TV Markaz
- Country: Uzbekistan
- Broadcast area: Uzbekistan
- Headquarters: Tashkent, Uzbekistan

Programming
- Languages: Uzbek Russian
- Picture format: 4:3 SDTV

Ownership
- Owner: Terra Group (Gulnara Karimova)

History
- Launched: November 2005; 20 years ago (experimental) 31 December 2005; 20 years ago (regular)
- Closed: 21 October 2013; 12 years ago

= TV Markaz =

TV Markaz was an Uzbek private television channel, owned by Gulnara Karimova's Terra Group. The channel emphasized its offerings on music programming and shut down due to scandals involving its assets in 2013.
==History==
TV Markaz started broadcasting in November 2005 and began regular broadcasts on 31 December 2005 (New Year's Eve), as Uzbekistan's first music channel. Initially aimed at the youth, TVM later expanded its scope to a wider family demographic, whose programming blended entertainment with elements of traditional Uzbek culture. As of 2010, 60% of the output was in Uzbek and 40% was in Russian. The station was the first to use DVCPRO technology in Uzbekistan.

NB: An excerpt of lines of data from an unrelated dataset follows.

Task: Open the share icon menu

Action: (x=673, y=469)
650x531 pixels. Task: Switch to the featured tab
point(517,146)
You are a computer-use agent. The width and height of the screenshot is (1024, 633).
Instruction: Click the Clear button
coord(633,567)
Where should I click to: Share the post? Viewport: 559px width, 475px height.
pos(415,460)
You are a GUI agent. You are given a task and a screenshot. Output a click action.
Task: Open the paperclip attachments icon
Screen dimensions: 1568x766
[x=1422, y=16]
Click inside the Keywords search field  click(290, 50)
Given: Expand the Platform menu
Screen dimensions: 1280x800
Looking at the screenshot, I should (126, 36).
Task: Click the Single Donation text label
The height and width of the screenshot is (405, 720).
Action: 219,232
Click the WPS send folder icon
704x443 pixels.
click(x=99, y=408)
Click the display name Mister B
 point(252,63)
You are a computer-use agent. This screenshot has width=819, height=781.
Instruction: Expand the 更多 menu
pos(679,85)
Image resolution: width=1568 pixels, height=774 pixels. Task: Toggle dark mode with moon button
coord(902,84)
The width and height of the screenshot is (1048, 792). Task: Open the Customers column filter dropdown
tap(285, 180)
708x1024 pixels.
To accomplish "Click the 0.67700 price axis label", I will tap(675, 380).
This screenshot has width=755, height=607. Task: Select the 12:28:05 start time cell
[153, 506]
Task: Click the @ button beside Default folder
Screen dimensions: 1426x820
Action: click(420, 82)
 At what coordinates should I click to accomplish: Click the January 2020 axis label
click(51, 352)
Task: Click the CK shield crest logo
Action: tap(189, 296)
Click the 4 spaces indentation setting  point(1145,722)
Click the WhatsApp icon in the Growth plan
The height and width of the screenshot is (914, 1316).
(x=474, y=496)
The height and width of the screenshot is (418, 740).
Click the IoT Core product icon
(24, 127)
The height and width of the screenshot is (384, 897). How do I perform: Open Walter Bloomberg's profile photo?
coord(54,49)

Karimova used TV Markaz - like the other channels she owned - as a platform to showcase her activities to viewers.

The channel suspended its operations on 21 October 2013. Two days later, TV Markaz released an update on its website, claiming that the channel was set to resume operations under a new name and format.
==Coverage==
In its early years, TV Markaz had its coverage area limited to central Uzbekistan. As of 2010, the network was carried in the following analog terrestrial frequencies:
- Tashkent: 40 (UHF)
- Fergana Valley (Andijon and Namanagan): 12 (VHF)
- Fergana: 5 (VHF)
- Bukhara: 37 (UHF)
- Samarkand: 40 (UHF)
- Navoiy: 23 (UHF)

There were also plans to launch the station in Kashkadaryo, Surxondaryo, Karakalpakstan and Xorezm by 2012.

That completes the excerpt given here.